Book review: The high life
“Wild Trees: a Story of Passion and Daring” (Random House, 2007) by Richard Preston
Reviewed by Betty Smith
Those of us who have had the honor of walking through old growth forest know the feel of the place—the spongy duff beneath our feet, the heady odor of the foliage, the flitting movement of birds and insects in the undergrowth–all are part of our experience as we move along the forest floor.
And if we tip our head way back and look up as high as we can, what can we tell of the world at the top of the forest? The evidence from trees toppled by wind or loggers can no more tell us about the community at tree-top than the debris left by a tornado can tell us about the families that once flourished in the ruins.
“Wild Trees: a Story of Passion and Daring” (Random House, 2007) by Richard Preston is the story of Steve Sillett, Marie Antoine, Michael Taylor and a host of other brave naturalists who learned to find the tallest of the tall trees, those over 300 ft high, and who developed equipment and techniques to ascend those trees and what they found when they got to the tree tops.
What they discovered was an unexplored world, stretching into the sky, rich with biodiversity. In the canopy they found layers of soil, several feet thick, containing tons of dirt, with crowns that hold huge amounts of water.
They found beds of ferns, thickets of fruit-bearing huckleberry and elderberry bushes, salal , blooming rhododendrons and even small trees. In places, it is “so dense with foliage that you could put on a pair of snowshoes and walk around on top and play Frisbee.”
In this environment is found ecology as diverse as the one we know from the forest floor, with species of voles, earthworms, and insects. Even aquatic life thrives at 300 ft and salamanders and Copepods, the insects of the oceans, can be found.

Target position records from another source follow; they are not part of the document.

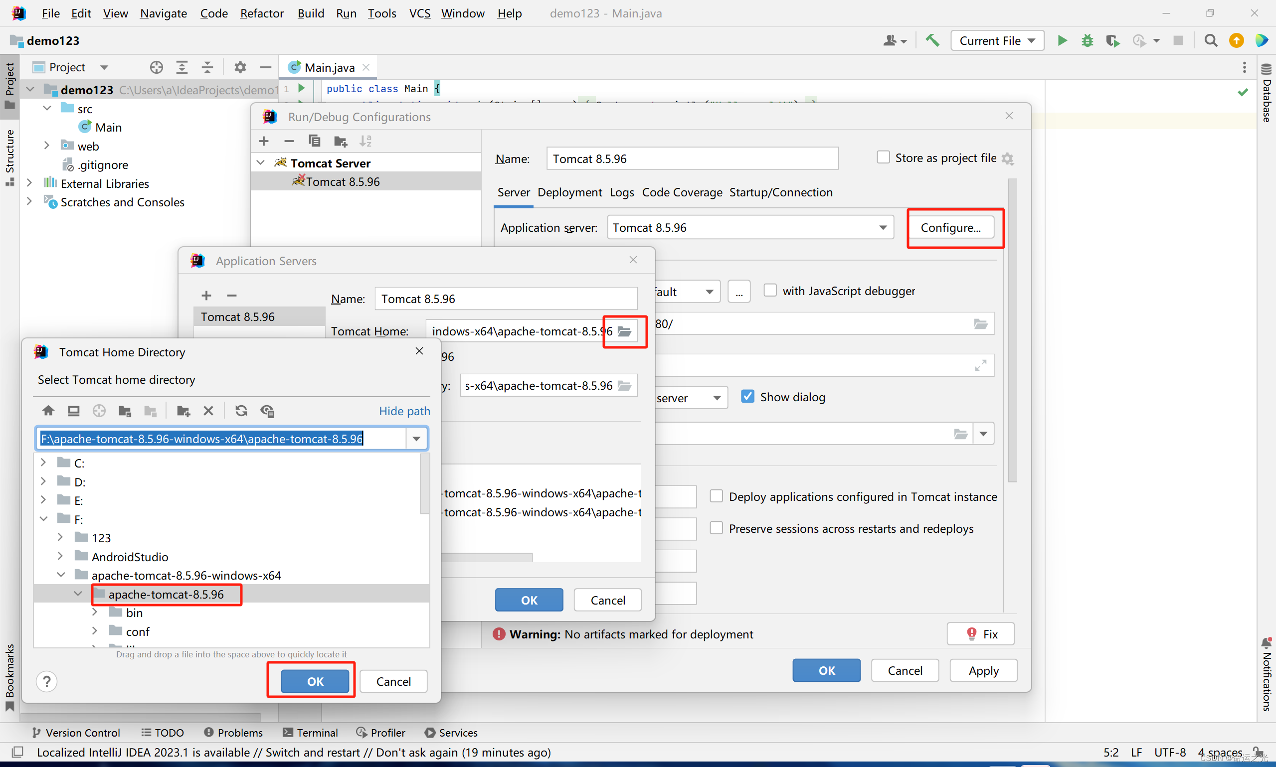Click the refresh directory icon
Viewport: 1276px width, 767px height.
[x=238, y=411]
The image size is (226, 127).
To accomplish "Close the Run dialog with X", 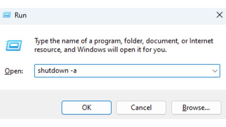I will (219, 15).
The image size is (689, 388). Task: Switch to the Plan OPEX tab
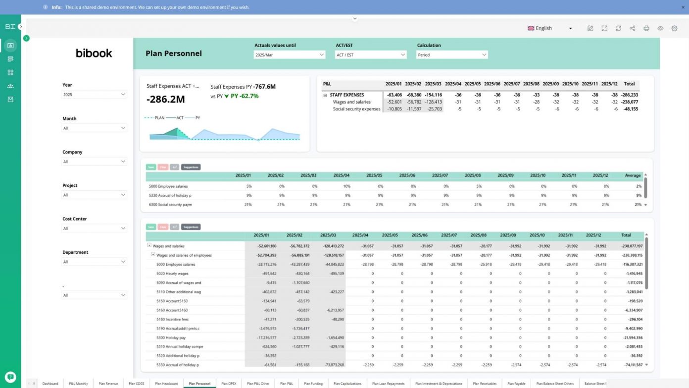coord(229,384)
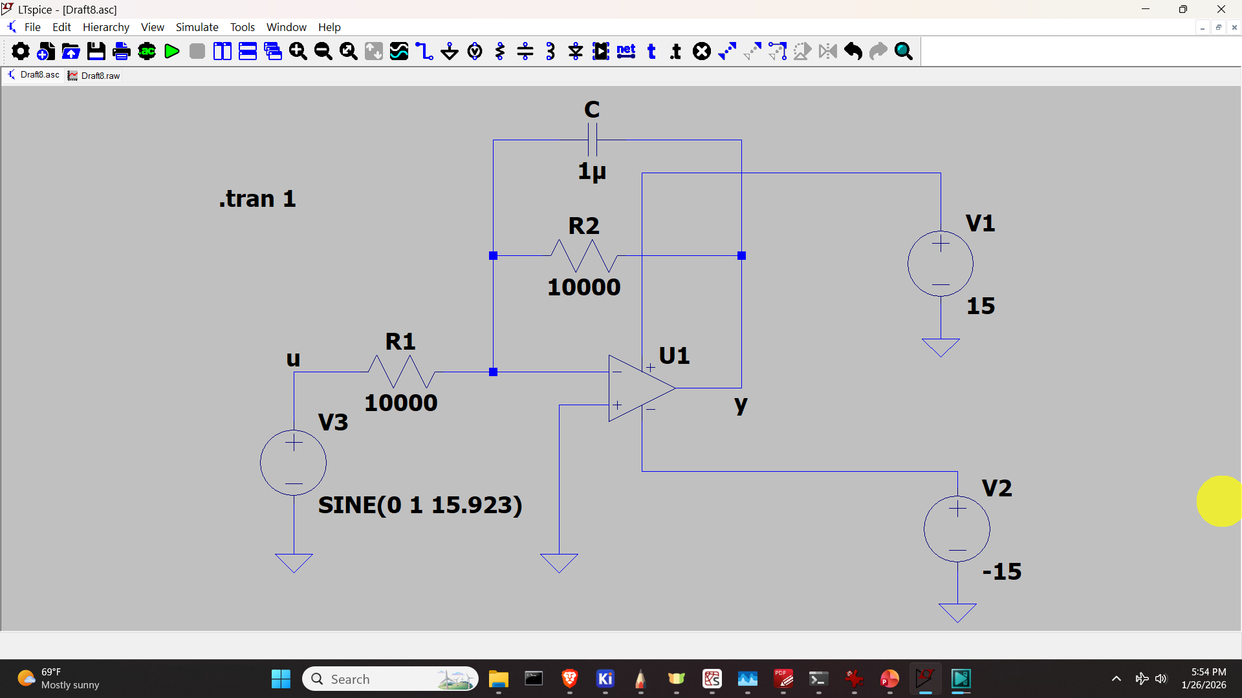This screenshot has height=698, width=1242.
Task: Select the Wire drawing tool
Action: tap(424, 51)
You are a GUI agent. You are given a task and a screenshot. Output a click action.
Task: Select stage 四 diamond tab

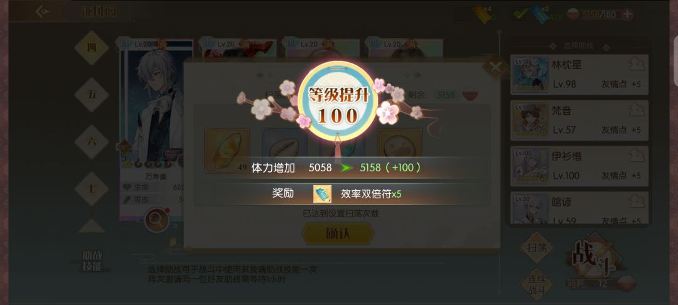91,48

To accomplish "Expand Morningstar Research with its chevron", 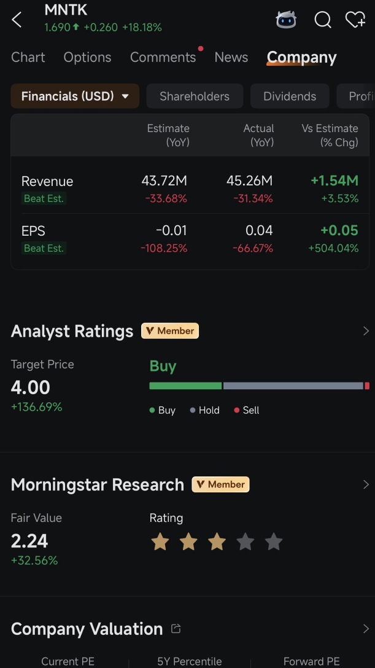I will coord(366,484).
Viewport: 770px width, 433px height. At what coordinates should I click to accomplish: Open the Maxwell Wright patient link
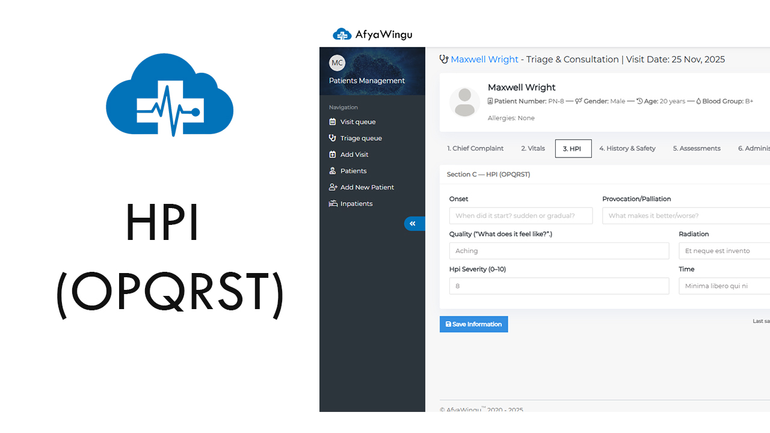coord(484,59)
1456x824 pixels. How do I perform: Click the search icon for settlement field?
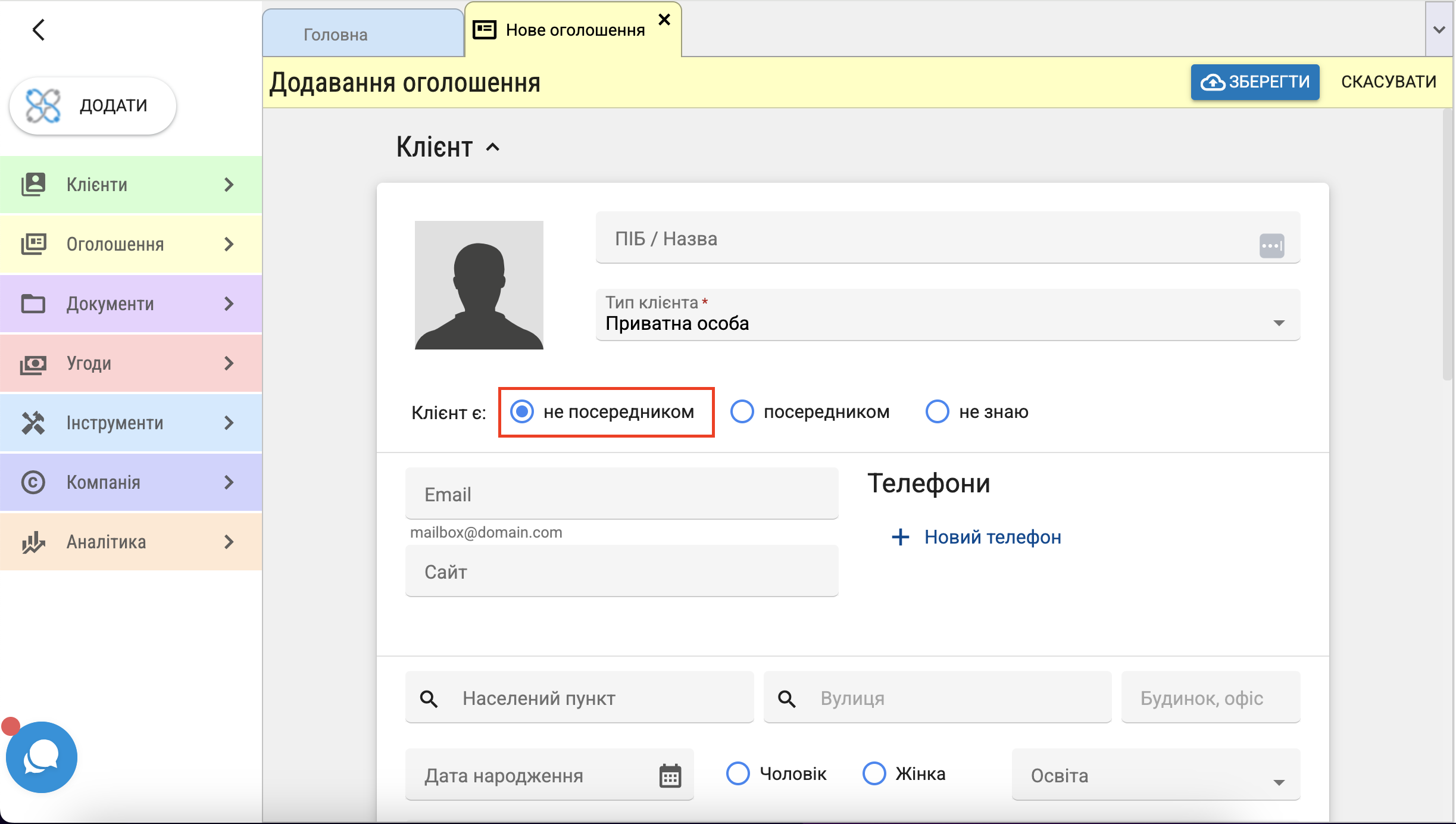(x=429, y=699)
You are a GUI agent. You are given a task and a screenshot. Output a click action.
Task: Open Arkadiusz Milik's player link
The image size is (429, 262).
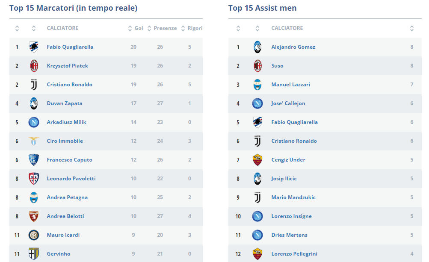coord(66,122)
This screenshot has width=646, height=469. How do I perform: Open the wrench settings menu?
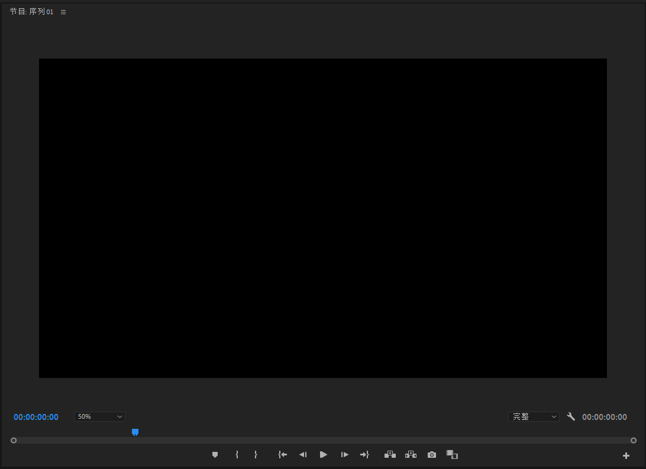coord(571,417)
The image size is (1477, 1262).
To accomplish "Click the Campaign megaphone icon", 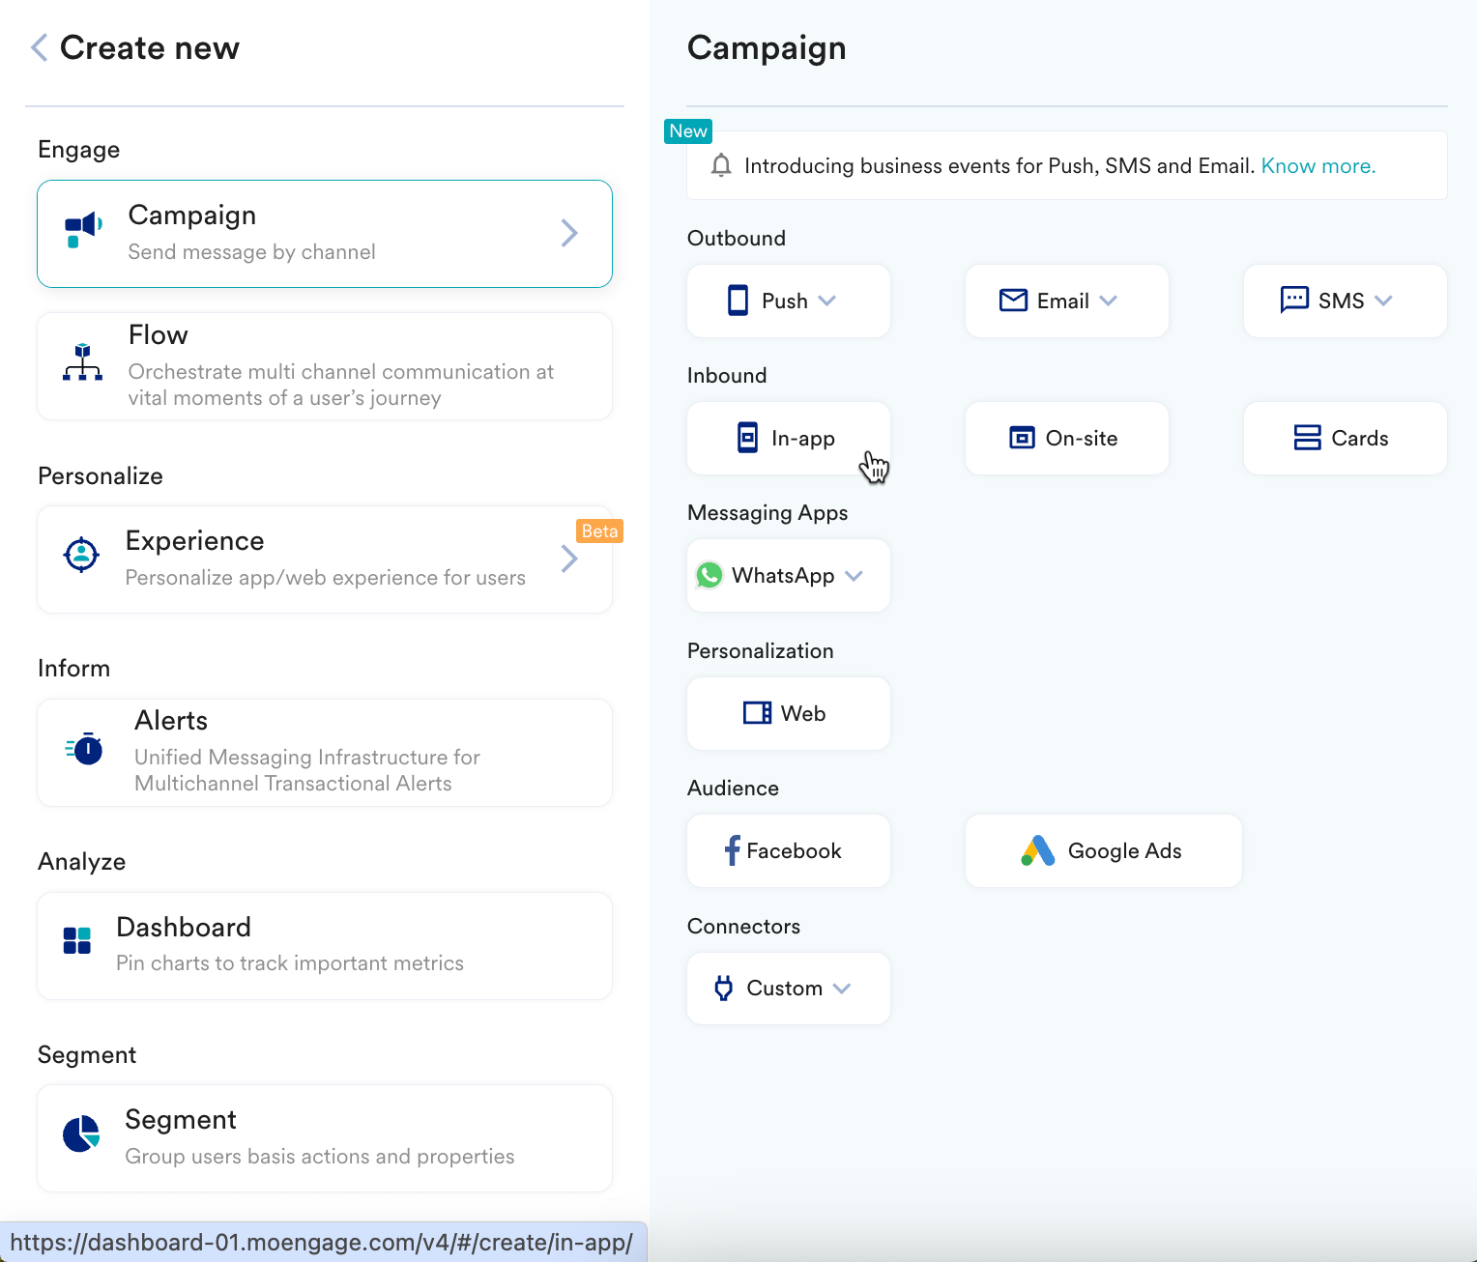I will tap(83, 230).
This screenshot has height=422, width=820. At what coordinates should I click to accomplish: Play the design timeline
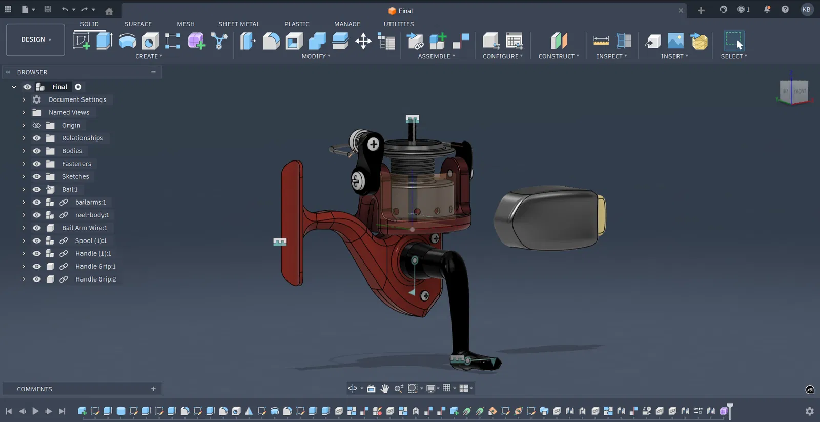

Understanding the ecology of the tree tops has become the new field of Canopy Science.
“Wild Trees” is part adventure book and part nature study. But it is also a romance book—the romance of daring physical feats, the romance of discovery, and even the romance between the always obsessed, sometimes slightly deranged pioneers to the world of the canopy.
When Steve Sillett and Marie Antoine marry, where would it be but suspended between two tall trees?